[not able to obtain full-text content] The president of Barrick U.S.A discusses the business’s charitable mission, growth strategies and a few of the people he most appreciates.
Sun archives From left, Fletcher Jones Jr., Jerry Mack, Clark County Commissioner Donald Clark and Robert Mayer Evans participate in an Israel Bonds event at the Riviera on Dec. 9, 1984.
When Rev. Donald Clark didn’t show up for Sunday services at Life Care Center, his friends sensed something was wrong. In 18 years at the center, he was rarely absent.
They called the fire department to his home on Tonopah Drive, the very same West Las Vegas house he had actually lived in since the 1960s, to find an ailing Clark. He died 6 days in the future Saturday at age 84.
Clark, who pertained to Southern Nevada in 1952 from his native New Orleans when he was stationed at Nellis Flying force Base, made his mark as a civil liberties activist. He was the head of the local NAACP, served on the Clark County commission and worked tirelessly for equal rights, including the combination of black employees on the Strip.
Clark, together with other activists James McMillan and Charles West, lobbied Gov. Grant Sawyer and other authorities to start integration in Las Vegas. It became his life’s work– and a responsibility he desired little credit for.

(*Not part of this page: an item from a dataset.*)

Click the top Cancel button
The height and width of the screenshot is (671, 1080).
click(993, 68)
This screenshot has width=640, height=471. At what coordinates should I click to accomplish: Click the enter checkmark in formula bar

Clark was designated to the Clark County Commission in 1984 to fill the unexpired regard to Woodrow Wilson, who had resigned after being founded guilty in an FBI bribery sting called Operation Yobo. Clark served out the term but did not look for election to the commission.
“To this day he [Donald Clark] remains steadfast in his refusal to accept public acknowledgment for his pioneering activities that have contributed so strongly to black development in Nevada,” wrote Everett Louis Overstreet in his 1999 book “Black Steps in the Desert Sands” that narrated African-American influence in the development of Las Vegas.
Clark was the owning force behind the local Economic Opportunity Board, which introduced the Operation Independence program under his management. That used day-care services, a head start program for young children and legal aid to bad households.
To fulfill westside families and to comprehend their requirements, Clark in the 1960s took a job as a milkman with Anderson Dairy.
“That is how he was familiar with people. That was a method to become knowledgeable about people,” stated Yolanda Clark Brandon, his daughter. “He came to Las Vegas and struck the ground running.”
Clark was preceded in death by his spouse of 53 years, Louise. She was his high school sweetie. The had four children — Donna Clark, Cornell Clark, Yolanda Clark Brandon and Betty Clark Crane.
“The focus was constantly education and being the very best person we could be,” Brandon said. “He demanded quality. He constantly stated you have to know your helpful purpose– when you go someplace, why are you there and what are you doing.”
Clark, among six children, is endured by his sis, Lois Washington. He is also survived by four grandchildren, Miles Brandon, Taylor Brandon, Tiffani Peoples and Anastasia Dextra.
Providers are arranged for 10 a.m. Saturday at Second Baptist Church, 500 Madison Ave. Visitation is 3 p.m-7 p.m. at Bunkers Mortuary, 925 Las Vegas Blvd.